● **DOCUMENT PASSAGE**:
◇ ◇ ◇
In recent years, the NLRB has taken an increasingly aggressive position with respect to these cases. If the employer proves that the employee was not authorized to work, the NLRB will still seek other remedies and may work with immigration agencies to assist the worker. For example, the NLRB may work with immigration agencies to determine whether the individual could be eligible for immigration benefits such as a U visa, T visa, or deferred action so that he or she may remain in the United States. These immigration programs may provide an individual with work authorization, immigration status for family members, and a path to becoming a lawful permanent resident or U.S. citizen.
Even more recently, the NLRB general counsel instructed regional offices to consider seeking extraordinary remedies against employers, and to work with immigration agencies to explore whether special visas or discretionary relief can be provided for undocumented workers and their families to shield them from removal from the United States. Specifically, regional offices have been encouraged to coordinate with the U.S. Department of Justice's Immigrant and Employee Rights Section, the unit charged with enforcing the anti-discrimination provisions of the Immigration and Nationality Act.
The NLRB's current enforcement policies create a strong incentive for undocumented workers to initiate or participate in union-organizing and related NLRB proceedings—doing so potentially provides a visa and a pathway to lawful status for the worker and his or her family.
Best Practices for Employers
In sum, these complicated areas of federal law can pose unexpected liabilities for employers. Asking workers to provide paperwork to show they are eligible to work in the United States is not only lawful but is required by immigration law. Employers are expected to ensure that the documentation supporting an employee's work authorization has not expired. While employers must obey immigration laws, they cannot use workers' immigration status to threaten them or discourage them from engaging in protected activity.
◇ ◇ ◇
● **LISTED RECORDS**:
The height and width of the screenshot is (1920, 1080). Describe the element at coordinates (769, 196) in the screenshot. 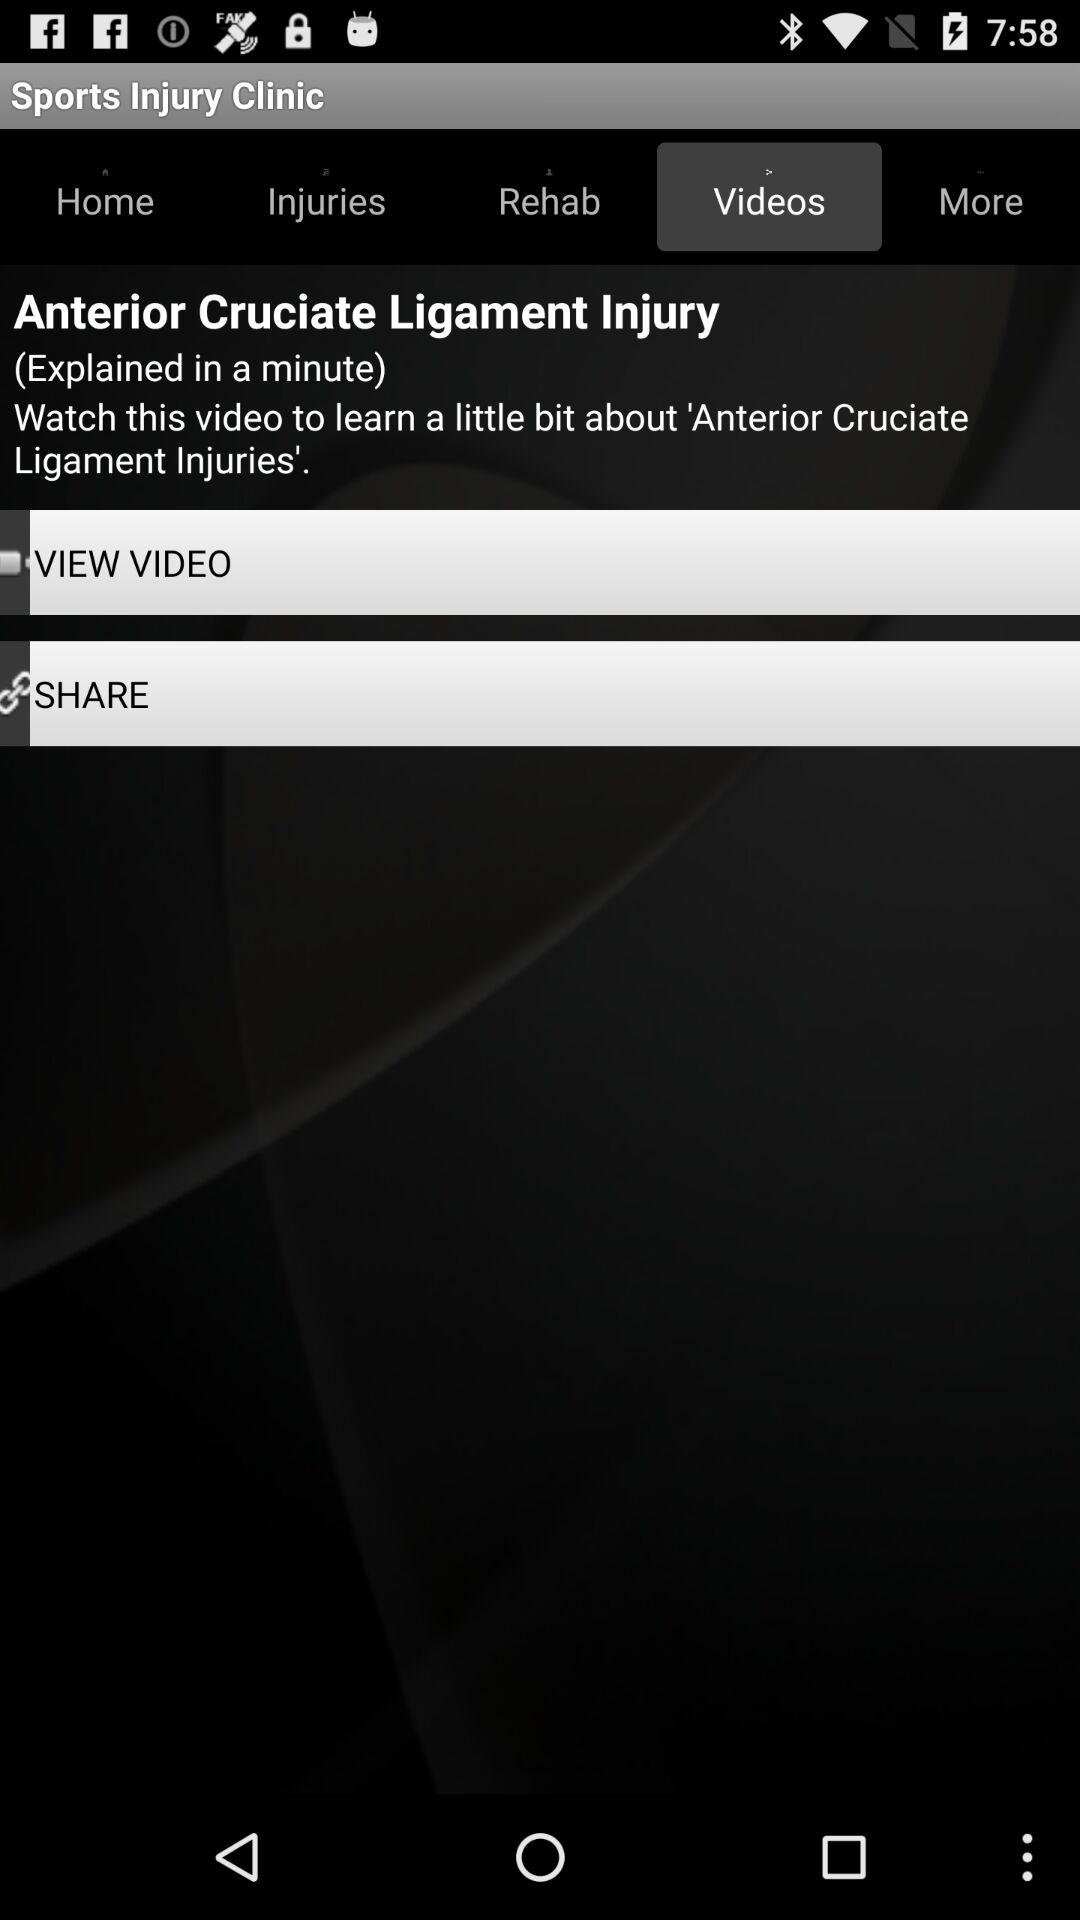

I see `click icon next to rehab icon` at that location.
◇ ◇ ◇
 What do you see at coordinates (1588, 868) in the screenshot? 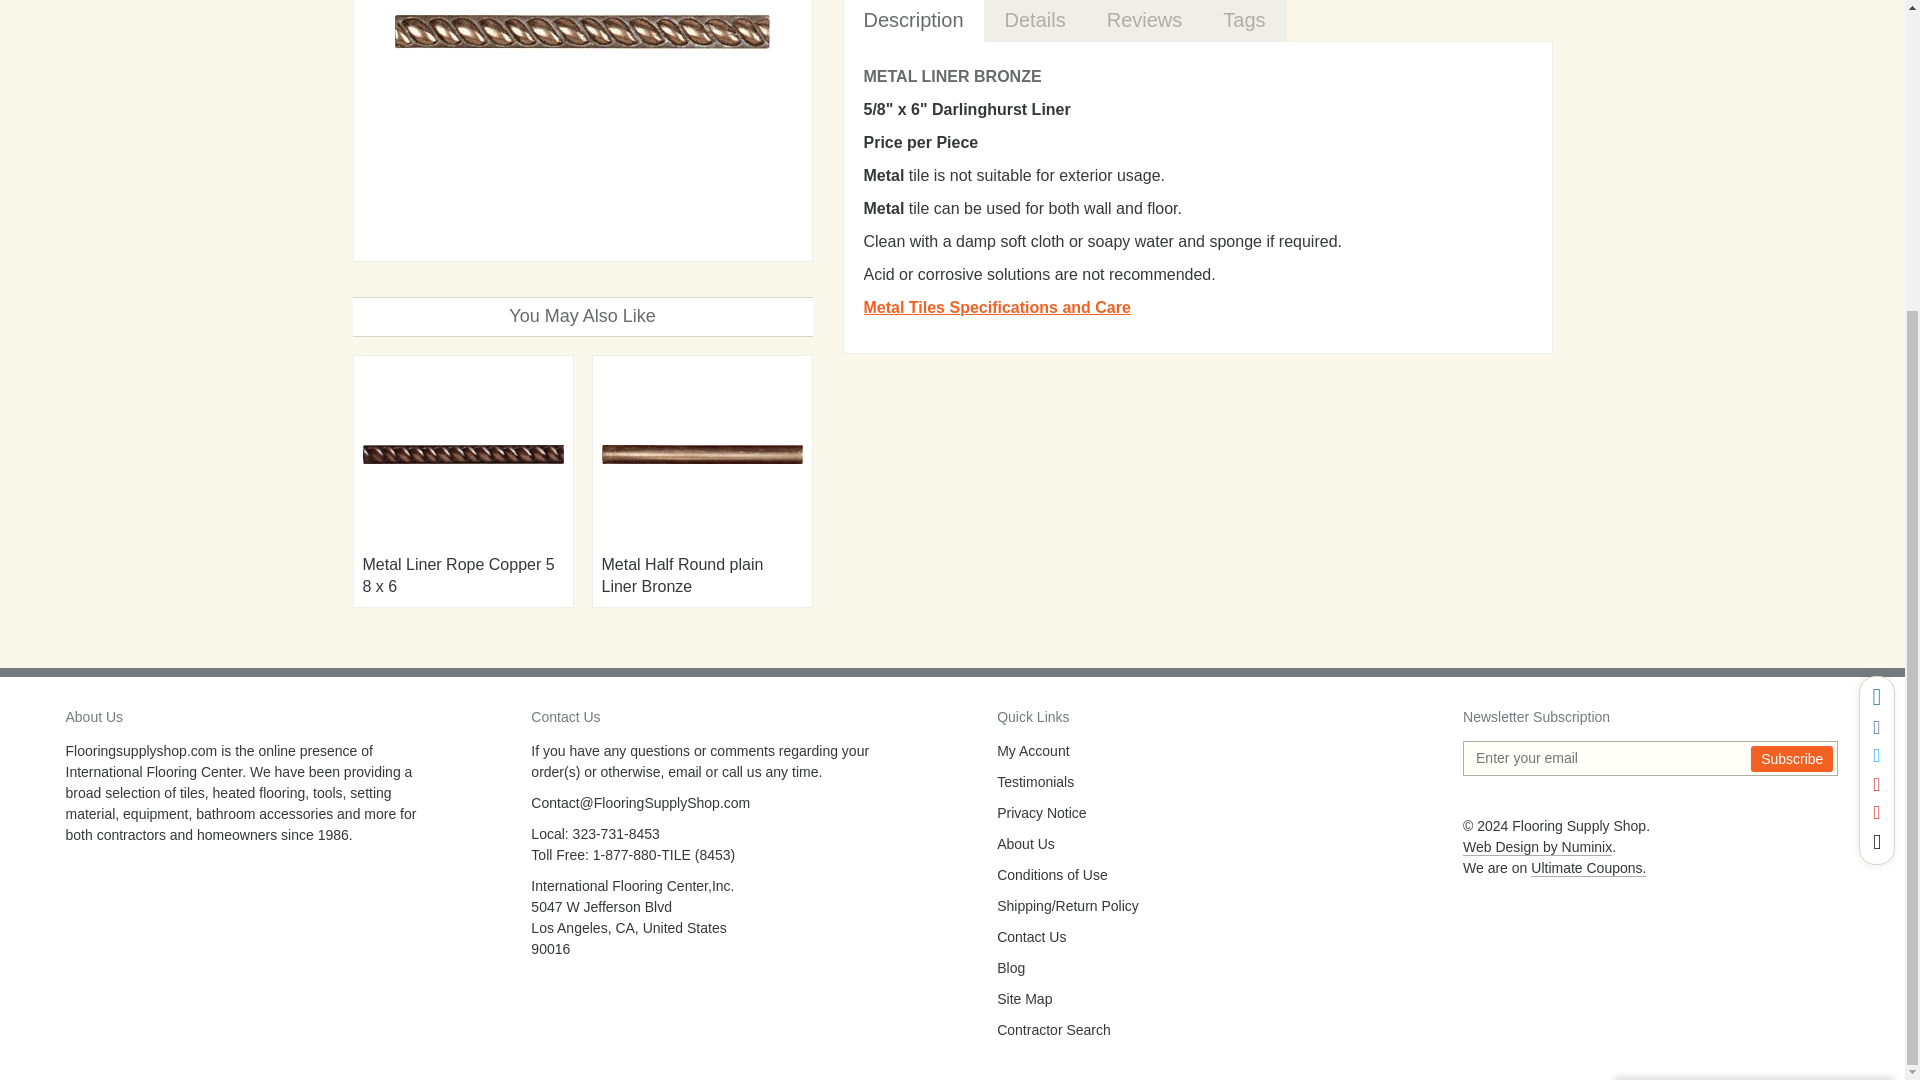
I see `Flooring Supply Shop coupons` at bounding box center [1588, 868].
◇ ◇ ◇
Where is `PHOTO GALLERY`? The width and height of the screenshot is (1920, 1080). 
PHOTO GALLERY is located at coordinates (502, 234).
◇ ◇ ◇
● **CHECK YOUR UNDERSTANDING**:
1 - Please answer these about the NLRB passage, one answer per line:
(a) Which immigration benefits does the NLRB name as ones it may explore for a worker?
(b) Which unit were regional offices encouraged to coordinate with?
(c) What are employers expected to ensure about the documentation supporting an employee's work authorization?
2 - Return the stretch of the NLRB passage from "Best Practices for" through "in protected activity.", copied word for word.
3 - Extend the NLRB passage on employer best practices, picking up after its final sentence.

● **ANSWER SET**:
1 -
(a) A U visa, T visa, or deferred action.
(b) The U.S. Department of Justice's Immigrant and Employee Rights Section.
(c) That it has not expired.

2 -
Best Practices for Employers
In sum, these complicated areas of federal law can pose unexpected liabilities for employers. Asking workers to provide paperwork to show they are eligible to work in the United States is not only lawful but is required by immigration law. Employers are expected to ensure that the documentation supporting an employee's work authorization has not expired. While employers must obey immigration laws, they cannot use workers' immigration status to threaten them or discourage them from engaging in protected activity.

3 -
Employers should not be discouraged from their efforts to achieve compliance, particularly due to recent immigration enforcement trends under the new administration. Instead, employers should establish systems for ensuring immigration compliance, should obtain training about when and how to conduct immigration audits, and should be aware of activities and events that could pose concerns, such as union-organizing drives and elections. For example, some employers use reminder systems to assist them with compliance reviews, to ensure that such reviews are regularly carried out in accordance with established company policy. Employers that have an established policy and a system in place for reviewing immigration compliance are in a much better position to defend against claims—whether under the NLRA or IRCA.
The case is Cinelease Inc. and Studio Transportation Drivers Local 399 of the International Brotherhood of Teamsters, National Labor Relations Board Case Nos. 31-CA-166005, 31-CA-167675 and 31-CA-164872.
Jamie R. Adams is an attorney with Greenberg Traurig in San Francisco. Ian R. Macdonald is an attorney with Greenberg Traurig in Atlanta.